Edite o trecho do material que começa na linha que contém "Where should I click to: Click the US" e termina na linha que contém "Looking at the screenshot, I should [x=350, y=1521].", reescrevendo-o com "red trash icon" substituído por "red delete icon" e todo o restante inalterado.
--- TRECHOS DO MATERIAL ---
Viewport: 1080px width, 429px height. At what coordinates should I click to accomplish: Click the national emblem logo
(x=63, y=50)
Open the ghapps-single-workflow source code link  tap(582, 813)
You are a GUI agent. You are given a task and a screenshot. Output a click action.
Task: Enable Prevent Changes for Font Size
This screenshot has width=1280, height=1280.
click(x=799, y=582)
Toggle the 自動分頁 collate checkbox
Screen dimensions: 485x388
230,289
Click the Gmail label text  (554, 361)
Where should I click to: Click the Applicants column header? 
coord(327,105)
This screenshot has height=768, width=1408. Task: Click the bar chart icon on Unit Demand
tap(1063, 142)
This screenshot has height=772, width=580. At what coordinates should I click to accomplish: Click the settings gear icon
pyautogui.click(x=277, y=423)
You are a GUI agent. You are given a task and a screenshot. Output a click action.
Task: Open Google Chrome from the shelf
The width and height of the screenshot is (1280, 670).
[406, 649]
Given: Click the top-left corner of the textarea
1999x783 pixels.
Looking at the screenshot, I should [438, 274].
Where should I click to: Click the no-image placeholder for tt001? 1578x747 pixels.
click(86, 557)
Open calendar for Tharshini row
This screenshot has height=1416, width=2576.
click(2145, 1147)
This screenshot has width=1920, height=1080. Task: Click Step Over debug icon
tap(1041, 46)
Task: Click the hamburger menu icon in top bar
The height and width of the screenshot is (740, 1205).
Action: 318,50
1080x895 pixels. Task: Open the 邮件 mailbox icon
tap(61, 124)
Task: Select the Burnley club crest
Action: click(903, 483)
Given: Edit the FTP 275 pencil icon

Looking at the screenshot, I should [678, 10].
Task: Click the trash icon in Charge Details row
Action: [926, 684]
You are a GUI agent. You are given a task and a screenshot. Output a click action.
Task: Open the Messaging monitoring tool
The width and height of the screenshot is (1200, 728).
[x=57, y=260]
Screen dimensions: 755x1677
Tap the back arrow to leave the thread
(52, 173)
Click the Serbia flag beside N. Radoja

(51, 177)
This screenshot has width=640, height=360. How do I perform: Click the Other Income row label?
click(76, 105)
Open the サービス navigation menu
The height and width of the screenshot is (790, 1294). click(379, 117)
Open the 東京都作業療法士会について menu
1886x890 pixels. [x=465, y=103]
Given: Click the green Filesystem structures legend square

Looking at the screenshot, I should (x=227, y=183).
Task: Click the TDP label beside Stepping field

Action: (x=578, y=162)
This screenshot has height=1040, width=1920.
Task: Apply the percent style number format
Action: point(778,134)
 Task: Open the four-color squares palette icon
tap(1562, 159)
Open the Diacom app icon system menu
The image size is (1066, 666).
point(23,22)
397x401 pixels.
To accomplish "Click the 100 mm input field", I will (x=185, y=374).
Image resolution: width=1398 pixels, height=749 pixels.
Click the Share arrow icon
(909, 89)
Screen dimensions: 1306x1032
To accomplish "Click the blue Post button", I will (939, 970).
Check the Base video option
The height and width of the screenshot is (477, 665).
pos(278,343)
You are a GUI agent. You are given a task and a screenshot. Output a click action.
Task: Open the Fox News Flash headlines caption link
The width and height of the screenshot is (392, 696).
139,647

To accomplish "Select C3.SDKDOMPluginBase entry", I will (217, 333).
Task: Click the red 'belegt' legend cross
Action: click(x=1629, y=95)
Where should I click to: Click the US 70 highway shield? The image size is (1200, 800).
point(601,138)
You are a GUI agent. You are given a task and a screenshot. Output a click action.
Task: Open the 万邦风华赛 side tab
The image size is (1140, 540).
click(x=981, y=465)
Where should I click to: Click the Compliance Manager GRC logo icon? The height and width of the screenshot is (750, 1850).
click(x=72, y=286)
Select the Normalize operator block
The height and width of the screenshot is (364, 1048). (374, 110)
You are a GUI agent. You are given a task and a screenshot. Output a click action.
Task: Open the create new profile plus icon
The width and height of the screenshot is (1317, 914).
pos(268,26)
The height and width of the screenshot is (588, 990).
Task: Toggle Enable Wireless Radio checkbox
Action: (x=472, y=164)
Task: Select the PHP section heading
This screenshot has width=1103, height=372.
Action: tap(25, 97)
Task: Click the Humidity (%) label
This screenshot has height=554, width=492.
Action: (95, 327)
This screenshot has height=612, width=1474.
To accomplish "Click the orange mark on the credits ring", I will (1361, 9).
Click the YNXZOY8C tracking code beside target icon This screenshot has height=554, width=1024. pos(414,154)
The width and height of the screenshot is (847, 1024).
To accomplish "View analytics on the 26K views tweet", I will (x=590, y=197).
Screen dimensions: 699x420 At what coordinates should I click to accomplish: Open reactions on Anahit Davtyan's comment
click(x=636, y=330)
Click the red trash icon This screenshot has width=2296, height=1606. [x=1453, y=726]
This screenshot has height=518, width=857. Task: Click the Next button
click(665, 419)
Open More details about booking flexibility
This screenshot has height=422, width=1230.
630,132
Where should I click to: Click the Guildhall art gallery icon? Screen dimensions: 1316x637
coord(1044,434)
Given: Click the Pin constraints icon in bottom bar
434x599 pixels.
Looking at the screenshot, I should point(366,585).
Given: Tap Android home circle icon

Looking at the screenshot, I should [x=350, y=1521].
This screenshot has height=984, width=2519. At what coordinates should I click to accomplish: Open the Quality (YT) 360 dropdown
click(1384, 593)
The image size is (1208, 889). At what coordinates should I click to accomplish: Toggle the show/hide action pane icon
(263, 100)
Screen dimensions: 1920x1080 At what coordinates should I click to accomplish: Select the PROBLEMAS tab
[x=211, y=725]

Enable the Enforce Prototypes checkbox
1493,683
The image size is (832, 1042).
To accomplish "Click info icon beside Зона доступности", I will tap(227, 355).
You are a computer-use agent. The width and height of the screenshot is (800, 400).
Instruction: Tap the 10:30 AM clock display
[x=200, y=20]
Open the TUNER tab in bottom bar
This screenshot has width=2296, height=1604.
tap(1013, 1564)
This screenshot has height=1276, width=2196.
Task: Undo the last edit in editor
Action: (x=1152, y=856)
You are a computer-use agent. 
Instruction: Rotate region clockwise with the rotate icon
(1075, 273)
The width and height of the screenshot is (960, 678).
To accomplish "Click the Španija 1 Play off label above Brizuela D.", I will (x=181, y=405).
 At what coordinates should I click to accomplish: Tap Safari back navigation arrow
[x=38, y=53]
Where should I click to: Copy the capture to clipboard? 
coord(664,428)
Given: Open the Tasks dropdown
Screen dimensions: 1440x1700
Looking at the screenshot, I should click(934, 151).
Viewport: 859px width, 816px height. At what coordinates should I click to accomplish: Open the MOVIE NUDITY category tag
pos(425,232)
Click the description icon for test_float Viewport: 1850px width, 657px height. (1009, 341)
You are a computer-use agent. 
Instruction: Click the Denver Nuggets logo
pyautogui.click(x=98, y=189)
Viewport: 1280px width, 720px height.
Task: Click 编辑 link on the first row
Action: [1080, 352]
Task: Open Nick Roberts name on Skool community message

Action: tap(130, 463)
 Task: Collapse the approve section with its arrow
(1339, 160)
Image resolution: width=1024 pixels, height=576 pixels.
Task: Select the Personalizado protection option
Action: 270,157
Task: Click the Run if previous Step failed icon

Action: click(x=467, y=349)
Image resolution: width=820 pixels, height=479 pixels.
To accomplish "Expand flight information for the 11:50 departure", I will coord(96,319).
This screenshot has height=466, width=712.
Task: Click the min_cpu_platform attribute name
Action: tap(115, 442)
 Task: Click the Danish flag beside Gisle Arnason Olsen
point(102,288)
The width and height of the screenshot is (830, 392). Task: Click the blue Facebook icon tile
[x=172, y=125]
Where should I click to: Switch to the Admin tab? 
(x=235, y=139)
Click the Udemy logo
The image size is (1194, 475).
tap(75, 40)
---
• RESPOSTA:
Where should I click to: Click the US 70 highway shield? The image size is (1200, 800).
point(601,138)
You are a GUI agent. You are given a task and a screenshot. Output a click action.
Task: Open the 万邦风华赛 side tab
The image size is (1140, 540).
click(x=981, y=465)
Where should I click to: Click the Compliance Manager GRC logo icon? The height and width of the screenshot is (750, 1850).
click(x=72, y=286)
Select the Normalize operator block
The height and width of the screenshot is (364, 1048). (374, 110)
You are a GUI agent. You are given a task and a screenshot. Output a click action.
Task: Open the create new profile plus icon
The width and height of the screenshot is (1317, 914).
pos(268,26)
The height and width of the screenshot is (588, 990).
Task: Toggle Enable Wireless Radio checkbox
Action: (x=472, y=164)
Task: Select the PHP section heading
This screenshot has width=1103, height=372.
Action: tap(25, 97)
Task: Click the Humidity (%) label
This screenshot has height=554, width=492.
Action: (95, 327)
This screenshot has height=612, width=1474.
To accomplish "Click the orange mark on the credits ring", I will (1361, 9).
Click the YNXZOY8C tracking code beside target icon This screenshot has height=554, width=1024. pos(414,154)
The width and height of the screenshot is (847, 1024).
To accomplish "View analytics on the 26K views tweet", I will (x=590, y=197).
Screen dimensions: 699x420 At what coordinates should I click to accomplish: Open reactions on Anahit Davtyan's comment
click(x=636, y=330)
Click the red delete icon This screenshot has width=2296, height=1606. [x=1453, y=726]
This screenshot has height=518, width=857. Task: Click the Next button
click(665, 419)
Open More details about booking flexibility
This screenshot has height=422, width=1230.
630,132
Where should I click to: Click the Guildhall art gallery icon? Screen dimensions: 1316x637
coord(1044,434)
Given: Click the Pin constraints icon in bottom bar
434x599 pixels.
Looking at the screenshot, I should point(366,585).
Given: Tap Android home circle icon

Looking at the screenshot, I should [x=350, y=1521].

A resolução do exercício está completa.